The Texas Mexicans’ endeavors to reclaim their territory from the Gringos and the rinches—the merciless Texas Rangers—fall flat. Guálinto’s dad, who never took part in the seditionist brutality, is killed without a second thought, and Feliciano makes a passing bed guarantee to raise his nephew without contempt.

Youthful Guálinto grows up in reality as we know it where Mexicans are treated as peons. Educators can beat and abuse them without any potential repercussions, and the majority of his Mexican-American companions exit school at a youthful age.  But the Gómez family demands that he proceed with his schooling, which they realize he will require to do extraordinary things for his kin. Thus his school years make an awful clash inside him: Guálinto on the other hand loathes and appreciates the Gringo, cherishes and disdains the Mexican.

Written during the 1930s however not distributed until 1990, George Washington Gómez has become required perusing for anybody intrigued by Mexican-American writing, culture and history.

I anticipated that this book should be yet one more story about the cliché, fiendish white man, however it was significantly more intricate than that. Paredes in any event fiddles with the two sides of the issue, and he makes a fine showing of depicting the double character that can create in a Mexican-American due to contending social powers. The completion of the novel appears to be sudden – generally in light of the fact that it is short and unforeseen, yet I think this suddenness assists with making a fairly incredible and stunning incongruity.

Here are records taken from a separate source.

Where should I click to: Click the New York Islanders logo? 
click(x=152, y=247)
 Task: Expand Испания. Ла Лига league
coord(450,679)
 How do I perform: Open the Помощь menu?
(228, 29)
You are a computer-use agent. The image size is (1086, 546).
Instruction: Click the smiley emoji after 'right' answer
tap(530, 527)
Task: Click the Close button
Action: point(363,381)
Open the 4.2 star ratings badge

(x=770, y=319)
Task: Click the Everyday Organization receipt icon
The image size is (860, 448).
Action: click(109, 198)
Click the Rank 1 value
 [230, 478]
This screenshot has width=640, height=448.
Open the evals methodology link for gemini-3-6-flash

By and by, I can’t see the value in the extreme enemy of absorption message that wins (regardless of an intermittent intricacies presented), and I can’t resist the urge to think it is improper to drive individuals to stay in social molds or to mark them tricksters when they want to absorb. One more note: Paredes draws a fine picture of adolescence and youth, which is the thing that truly makes the book meaningful. He appears to have an exceptional ability around here.